--- Source data ---

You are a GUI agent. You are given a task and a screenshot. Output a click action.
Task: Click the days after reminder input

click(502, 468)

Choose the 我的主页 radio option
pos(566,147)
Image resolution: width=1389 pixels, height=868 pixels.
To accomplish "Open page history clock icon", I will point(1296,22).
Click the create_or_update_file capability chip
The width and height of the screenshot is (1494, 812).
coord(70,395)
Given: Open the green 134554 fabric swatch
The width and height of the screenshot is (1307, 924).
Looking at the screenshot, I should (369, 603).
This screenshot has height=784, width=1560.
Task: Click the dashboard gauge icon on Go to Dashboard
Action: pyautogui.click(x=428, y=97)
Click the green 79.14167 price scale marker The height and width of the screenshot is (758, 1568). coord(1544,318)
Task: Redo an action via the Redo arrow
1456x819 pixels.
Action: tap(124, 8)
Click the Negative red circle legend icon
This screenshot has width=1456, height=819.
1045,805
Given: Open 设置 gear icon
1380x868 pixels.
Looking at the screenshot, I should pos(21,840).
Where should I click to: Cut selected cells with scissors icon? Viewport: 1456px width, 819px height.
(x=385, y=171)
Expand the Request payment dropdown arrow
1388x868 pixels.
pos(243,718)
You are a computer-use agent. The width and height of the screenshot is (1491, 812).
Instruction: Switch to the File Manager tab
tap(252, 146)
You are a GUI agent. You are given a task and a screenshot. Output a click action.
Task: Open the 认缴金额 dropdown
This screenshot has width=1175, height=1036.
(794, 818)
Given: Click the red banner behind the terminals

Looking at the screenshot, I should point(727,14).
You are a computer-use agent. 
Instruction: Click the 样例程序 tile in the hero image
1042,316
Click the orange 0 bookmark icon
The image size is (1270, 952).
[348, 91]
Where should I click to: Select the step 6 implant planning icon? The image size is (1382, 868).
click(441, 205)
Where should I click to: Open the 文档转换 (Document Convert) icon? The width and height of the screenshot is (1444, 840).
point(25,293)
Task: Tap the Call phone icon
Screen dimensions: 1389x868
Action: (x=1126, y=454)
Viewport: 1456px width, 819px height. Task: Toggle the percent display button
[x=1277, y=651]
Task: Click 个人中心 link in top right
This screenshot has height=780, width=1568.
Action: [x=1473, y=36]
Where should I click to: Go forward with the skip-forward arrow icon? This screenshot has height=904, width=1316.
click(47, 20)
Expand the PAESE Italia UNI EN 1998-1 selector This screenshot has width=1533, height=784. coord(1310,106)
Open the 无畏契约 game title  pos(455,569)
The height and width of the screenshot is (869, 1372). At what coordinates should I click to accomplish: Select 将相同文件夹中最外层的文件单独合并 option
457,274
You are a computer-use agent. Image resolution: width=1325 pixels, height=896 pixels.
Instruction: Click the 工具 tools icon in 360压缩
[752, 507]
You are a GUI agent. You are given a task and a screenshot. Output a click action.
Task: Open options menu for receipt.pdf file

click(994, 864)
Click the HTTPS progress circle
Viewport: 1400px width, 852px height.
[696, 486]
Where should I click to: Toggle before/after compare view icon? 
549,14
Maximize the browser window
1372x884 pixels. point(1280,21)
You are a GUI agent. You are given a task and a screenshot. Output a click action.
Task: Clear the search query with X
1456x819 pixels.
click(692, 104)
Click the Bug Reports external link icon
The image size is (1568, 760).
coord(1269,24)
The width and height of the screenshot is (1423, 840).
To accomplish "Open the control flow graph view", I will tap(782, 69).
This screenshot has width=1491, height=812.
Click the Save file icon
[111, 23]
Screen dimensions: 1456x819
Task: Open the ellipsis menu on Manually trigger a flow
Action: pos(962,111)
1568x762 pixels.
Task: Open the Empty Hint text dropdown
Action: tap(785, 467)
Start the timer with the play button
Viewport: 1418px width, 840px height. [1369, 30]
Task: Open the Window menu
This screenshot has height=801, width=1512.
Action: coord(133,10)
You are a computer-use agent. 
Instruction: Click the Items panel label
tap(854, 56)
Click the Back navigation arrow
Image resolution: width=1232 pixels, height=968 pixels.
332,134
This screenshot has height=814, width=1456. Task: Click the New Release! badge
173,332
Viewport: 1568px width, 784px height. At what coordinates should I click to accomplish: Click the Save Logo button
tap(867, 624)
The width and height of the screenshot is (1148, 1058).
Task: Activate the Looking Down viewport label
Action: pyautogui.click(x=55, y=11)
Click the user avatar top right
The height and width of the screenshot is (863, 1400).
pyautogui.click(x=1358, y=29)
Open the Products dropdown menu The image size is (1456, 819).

---

- **The problem**:
Copy the lines above exactly, beginning at the line that has "Viewport: 1456px width, 819px height. Task: Toggle" and stopping after the line that has "Task: Clear the search query with X", and omit the rest.

- **Answer for this exercise**:
Viewport: 1456px width, 819px height. Task: Toggle the percent display button
[x=1277, y=651]
Task: Click 个人中心 link in top right
This screenshot has height=780, width=1568.
Action: [x=1473, y=36]
Where should I click to: Go forward with the skip-forward arrow icon? This screenshot has height=904, width=1316.
click(47, 20)
Expand the PAESE Italia UNI EN 1998-1 selector This screenshot has width=1533, height=784. coord(1310,106)
Open the 无畏契约 game title  pos(455,569)
The height and width of the screenshot is (869, 1372). At what coordinates should I click to accomplish: Select 将相同文件夹中最外层的文件单独合并 option
457,274
You are a computer-use agent. Image resolution: width=1325 pixels, height=896 pixels.
Instruction: Click the 工具 tools icon in 360压缩
[752, 507]
You are a GUI agent. You are given a task and a screenshot. Output a click action.
Task: Open options menu for receipt.pdf file

click(994, 864)
Click the HTTPS progress circle
Viewport: 1400px width, 852px height.
[696, 486]
Where should I click to: Toggle before/after compare view icon? 
549,14
Maximize the browser window
1372x884 pixels. point(1280,21)
You are a GUI agent. You are given a task and a screenshot. Output a click action.
Task: Clear the search query with X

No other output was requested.